## PROBLEM TO WORK ON
Print the items exactly as they appear, starting at the line containing "Print the Summary Monthly document" and ending at the line containing "Action: (x=14, y=19)".

## GIVEN ENTRIES
* start *
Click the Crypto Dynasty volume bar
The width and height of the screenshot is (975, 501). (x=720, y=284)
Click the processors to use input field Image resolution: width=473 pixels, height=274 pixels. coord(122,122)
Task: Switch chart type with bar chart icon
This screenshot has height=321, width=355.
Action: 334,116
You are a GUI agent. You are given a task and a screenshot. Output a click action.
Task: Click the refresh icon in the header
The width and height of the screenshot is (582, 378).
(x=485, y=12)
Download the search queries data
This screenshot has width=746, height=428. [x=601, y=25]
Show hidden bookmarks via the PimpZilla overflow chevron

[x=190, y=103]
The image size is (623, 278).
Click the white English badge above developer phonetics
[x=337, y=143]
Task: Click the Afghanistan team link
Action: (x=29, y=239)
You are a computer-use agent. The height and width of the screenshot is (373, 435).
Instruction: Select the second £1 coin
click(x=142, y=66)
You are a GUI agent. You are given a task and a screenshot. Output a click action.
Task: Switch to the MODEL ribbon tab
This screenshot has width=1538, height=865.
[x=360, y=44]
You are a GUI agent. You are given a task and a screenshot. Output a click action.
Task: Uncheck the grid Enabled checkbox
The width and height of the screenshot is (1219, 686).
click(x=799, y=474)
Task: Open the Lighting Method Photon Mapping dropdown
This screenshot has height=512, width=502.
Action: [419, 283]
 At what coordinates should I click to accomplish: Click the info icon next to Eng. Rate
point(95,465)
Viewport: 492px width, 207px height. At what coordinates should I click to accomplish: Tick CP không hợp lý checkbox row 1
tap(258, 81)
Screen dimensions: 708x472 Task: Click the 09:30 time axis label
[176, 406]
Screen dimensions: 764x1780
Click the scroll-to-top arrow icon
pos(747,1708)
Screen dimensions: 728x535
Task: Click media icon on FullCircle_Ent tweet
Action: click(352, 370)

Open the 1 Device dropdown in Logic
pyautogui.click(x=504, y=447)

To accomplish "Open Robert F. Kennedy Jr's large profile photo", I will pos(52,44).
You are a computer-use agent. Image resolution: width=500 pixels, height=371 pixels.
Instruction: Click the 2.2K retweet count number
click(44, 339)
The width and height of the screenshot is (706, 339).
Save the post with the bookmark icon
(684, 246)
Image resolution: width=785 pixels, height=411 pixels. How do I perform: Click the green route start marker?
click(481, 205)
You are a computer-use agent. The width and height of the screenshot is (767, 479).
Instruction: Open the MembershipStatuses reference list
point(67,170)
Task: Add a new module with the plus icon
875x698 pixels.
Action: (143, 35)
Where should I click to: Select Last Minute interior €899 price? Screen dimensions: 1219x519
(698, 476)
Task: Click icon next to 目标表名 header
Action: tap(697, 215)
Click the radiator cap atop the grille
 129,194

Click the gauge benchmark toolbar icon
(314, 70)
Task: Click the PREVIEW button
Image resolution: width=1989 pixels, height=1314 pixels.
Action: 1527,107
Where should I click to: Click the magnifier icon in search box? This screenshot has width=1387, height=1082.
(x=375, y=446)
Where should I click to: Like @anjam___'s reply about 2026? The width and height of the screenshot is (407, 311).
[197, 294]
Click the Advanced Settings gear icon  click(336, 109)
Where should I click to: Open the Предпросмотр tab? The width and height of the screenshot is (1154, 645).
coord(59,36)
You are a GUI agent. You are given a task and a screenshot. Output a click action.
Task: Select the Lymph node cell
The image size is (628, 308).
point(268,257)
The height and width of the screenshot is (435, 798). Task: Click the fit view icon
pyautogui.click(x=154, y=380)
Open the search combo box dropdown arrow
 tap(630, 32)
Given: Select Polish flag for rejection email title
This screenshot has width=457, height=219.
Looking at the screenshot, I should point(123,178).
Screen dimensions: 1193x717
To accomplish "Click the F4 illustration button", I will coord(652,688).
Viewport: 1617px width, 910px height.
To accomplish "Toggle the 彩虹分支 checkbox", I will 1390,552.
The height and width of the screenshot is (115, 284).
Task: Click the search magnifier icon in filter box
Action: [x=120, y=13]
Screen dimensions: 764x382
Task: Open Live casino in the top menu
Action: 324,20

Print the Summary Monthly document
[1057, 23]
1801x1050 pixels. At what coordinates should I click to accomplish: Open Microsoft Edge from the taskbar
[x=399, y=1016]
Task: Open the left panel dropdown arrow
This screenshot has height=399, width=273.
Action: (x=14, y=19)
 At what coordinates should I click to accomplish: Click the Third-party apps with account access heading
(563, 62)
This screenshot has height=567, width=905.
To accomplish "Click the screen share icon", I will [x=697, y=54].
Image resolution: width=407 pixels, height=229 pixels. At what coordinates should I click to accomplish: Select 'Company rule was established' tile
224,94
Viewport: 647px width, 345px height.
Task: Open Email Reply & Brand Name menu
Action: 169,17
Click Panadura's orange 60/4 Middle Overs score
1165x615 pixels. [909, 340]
* end *
## WRITTEN RESPONSE
Print the Summary Monthly document
[1057, 23]
1801x1050 pixels. At what coordinates should I click to accomplish: Open Microsoft Edge from the taskbar
[x=399, y=1016]
Task: Open the left panel dropdown arrow
This screenshot has height=399, width=273.
Action: (x=14, y=19)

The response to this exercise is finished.